When each statement is submits to a warehouse, Snowflake allocates resources for executing the statement; if there aren’t enough resources available, the statement is queued or additional warehouses are started, depending on the warehouse.
In conjunction with Multiclustering is must we should know about the MAX_CONCURRENCY_LEVEL parameter.
MAX_CONCURRENCY_LEVEL:
MAX_CONCURRENCY_LEVEL:
Specifies the concurrency level for SQL statements (i.e. queries and DML) executed by a warehouse. Default value 8. When the level is reached, the operation performs depends on whether the warehouse is a single or multi-cluster warehouse:
- Single or multi-cluster (in Maximized mode):Statements are queued until already-allocated resources are frees or additional resources are provision, which can be accomplish by increasing the size of the warehouse.
- Multi-cluster (in Auto-scale mode):Additional warehouses starts.
This parameter actually sets the maximum limit of compute resources each process or query can get. In reality there is no such hard limit of parallelism in Snowflake.
The actual number of statements executed concurrently by a warehouse might be more or less than the specified level:
- Smaller, more basic statements: More statements might execute concurrently because small statements generally execute on a subset of the available compute resources in a warehouse.

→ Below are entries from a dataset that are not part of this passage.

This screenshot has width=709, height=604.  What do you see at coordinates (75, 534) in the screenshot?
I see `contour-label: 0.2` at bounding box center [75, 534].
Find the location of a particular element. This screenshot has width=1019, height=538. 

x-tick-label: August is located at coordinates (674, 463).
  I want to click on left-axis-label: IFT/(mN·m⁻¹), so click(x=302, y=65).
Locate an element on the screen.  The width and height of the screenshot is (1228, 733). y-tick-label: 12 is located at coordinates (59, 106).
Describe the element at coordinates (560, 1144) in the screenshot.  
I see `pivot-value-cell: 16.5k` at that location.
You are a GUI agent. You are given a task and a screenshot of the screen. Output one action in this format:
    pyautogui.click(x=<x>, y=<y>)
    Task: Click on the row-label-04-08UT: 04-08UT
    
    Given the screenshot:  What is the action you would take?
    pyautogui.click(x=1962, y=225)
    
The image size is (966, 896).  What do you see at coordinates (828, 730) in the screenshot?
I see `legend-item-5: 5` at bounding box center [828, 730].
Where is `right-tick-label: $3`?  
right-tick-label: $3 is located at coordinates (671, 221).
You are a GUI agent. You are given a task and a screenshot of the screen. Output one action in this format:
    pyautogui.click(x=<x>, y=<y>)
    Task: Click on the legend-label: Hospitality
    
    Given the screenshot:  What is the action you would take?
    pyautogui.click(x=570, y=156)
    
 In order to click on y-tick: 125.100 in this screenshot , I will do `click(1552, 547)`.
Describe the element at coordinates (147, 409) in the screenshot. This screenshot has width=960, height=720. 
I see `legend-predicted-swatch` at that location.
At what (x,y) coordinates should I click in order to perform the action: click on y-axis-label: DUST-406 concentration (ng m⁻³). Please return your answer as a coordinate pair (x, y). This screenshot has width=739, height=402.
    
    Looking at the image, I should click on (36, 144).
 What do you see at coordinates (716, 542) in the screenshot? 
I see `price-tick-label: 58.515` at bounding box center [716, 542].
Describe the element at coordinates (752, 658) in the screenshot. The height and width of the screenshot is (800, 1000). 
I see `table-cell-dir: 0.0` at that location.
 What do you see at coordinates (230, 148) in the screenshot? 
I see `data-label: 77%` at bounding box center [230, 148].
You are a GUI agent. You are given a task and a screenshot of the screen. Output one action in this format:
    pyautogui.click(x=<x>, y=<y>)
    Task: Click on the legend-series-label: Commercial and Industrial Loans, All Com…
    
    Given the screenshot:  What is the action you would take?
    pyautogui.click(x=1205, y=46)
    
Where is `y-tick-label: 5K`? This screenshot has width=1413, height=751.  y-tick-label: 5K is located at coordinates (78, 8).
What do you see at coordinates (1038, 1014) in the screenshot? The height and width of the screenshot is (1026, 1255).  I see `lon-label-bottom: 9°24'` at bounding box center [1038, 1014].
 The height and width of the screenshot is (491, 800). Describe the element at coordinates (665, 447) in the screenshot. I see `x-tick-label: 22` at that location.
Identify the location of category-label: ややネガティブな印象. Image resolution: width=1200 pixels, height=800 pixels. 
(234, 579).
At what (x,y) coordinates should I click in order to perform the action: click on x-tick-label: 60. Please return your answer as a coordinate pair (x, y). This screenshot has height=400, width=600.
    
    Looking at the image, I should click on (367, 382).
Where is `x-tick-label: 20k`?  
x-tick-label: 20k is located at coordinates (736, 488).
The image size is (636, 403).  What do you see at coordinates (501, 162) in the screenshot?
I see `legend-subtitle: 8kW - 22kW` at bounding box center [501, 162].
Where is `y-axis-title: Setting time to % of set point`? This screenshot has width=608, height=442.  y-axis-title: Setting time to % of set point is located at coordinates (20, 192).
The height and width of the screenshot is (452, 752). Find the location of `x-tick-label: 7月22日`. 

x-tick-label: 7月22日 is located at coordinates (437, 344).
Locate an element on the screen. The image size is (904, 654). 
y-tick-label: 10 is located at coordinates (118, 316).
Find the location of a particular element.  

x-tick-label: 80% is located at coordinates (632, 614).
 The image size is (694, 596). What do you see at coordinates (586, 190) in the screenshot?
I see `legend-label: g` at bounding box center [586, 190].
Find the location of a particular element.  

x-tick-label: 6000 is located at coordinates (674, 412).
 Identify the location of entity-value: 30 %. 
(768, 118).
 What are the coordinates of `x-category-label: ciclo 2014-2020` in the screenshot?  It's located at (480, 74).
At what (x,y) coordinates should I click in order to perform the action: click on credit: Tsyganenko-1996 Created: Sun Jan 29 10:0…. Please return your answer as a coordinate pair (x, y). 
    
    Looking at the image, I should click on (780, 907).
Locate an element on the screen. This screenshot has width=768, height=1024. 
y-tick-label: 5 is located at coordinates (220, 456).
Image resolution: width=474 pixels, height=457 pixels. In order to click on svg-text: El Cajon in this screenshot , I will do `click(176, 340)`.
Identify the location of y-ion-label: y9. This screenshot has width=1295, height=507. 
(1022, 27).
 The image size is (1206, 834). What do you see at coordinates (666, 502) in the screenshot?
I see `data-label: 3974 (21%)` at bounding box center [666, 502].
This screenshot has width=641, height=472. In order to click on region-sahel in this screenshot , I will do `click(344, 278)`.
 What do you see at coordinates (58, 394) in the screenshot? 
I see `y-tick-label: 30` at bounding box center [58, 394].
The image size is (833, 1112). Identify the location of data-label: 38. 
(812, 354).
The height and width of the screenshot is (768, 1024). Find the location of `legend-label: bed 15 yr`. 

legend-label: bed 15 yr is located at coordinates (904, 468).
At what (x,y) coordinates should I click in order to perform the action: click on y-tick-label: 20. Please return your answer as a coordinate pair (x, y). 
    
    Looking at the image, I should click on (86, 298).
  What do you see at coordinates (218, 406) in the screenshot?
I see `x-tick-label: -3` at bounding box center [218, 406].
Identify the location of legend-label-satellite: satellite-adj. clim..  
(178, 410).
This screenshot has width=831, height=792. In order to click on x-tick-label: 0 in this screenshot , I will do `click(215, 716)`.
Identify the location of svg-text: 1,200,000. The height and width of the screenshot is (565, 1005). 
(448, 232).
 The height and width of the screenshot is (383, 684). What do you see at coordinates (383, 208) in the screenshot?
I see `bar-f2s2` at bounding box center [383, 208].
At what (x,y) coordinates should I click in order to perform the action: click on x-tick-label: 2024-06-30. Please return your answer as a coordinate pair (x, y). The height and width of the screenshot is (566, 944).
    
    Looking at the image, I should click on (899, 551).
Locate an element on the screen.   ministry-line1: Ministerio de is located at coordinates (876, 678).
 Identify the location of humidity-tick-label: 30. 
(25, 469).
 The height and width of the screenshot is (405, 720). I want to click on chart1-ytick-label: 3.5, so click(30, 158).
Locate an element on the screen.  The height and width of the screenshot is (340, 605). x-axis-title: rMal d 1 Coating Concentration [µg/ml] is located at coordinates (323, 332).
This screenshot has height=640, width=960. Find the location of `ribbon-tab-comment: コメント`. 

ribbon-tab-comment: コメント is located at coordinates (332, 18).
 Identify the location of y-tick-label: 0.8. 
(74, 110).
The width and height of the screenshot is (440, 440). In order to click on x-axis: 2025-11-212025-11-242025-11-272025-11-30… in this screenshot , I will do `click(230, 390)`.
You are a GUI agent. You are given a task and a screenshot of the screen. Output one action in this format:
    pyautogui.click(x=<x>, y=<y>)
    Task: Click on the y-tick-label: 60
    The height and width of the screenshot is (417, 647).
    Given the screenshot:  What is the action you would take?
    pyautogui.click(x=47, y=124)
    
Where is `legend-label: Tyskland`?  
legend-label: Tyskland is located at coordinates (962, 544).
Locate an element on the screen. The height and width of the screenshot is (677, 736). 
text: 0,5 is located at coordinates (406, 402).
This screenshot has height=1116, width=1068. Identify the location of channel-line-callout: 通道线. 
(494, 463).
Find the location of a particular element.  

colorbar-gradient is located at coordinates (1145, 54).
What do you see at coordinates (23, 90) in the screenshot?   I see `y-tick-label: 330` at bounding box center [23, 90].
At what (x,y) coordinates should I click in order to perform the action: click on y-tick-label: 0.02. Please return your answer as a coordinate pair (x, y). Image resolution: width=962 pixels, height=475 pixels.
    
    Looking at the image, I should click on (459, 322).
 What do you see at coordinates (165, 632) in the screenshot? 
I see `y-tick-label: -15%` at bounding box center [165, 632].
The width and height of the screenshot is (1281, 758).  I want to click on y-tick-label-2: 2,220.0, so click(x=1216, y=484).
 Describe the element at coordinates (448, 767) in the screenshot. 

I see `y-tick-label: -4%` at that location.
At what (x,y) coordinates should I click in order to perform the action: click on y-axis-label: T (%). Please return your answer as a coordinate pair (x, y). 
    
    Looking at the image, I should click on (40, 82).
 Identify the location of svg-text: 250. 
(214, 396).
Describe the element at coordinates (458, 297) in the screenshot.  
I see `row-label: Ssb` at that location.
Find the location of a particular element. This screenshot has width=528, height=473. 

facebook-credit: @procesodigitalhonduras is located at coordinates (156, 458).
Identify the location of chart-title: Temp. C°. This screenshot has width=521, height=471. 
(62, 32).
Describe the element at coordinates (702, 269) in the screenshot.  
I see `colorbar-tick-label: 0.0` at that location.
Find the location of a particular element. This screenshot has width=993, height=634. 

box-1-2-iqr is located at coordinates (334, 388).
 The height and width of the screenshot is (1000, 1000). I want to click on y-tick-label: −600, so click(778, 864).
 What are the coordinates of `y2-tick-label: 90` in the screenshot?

- Larger, more complex statements: Fewer statements might execute concurrently.
This 8 value is a default only and can be change at any time:
- Lowering the concurrency level for a warehouse increases the compute resource allocation per statement, but lead to increases the number of active warehouses at any time
- Raising the concurrency level for a warehouse decreases the compute resource allocation per statement.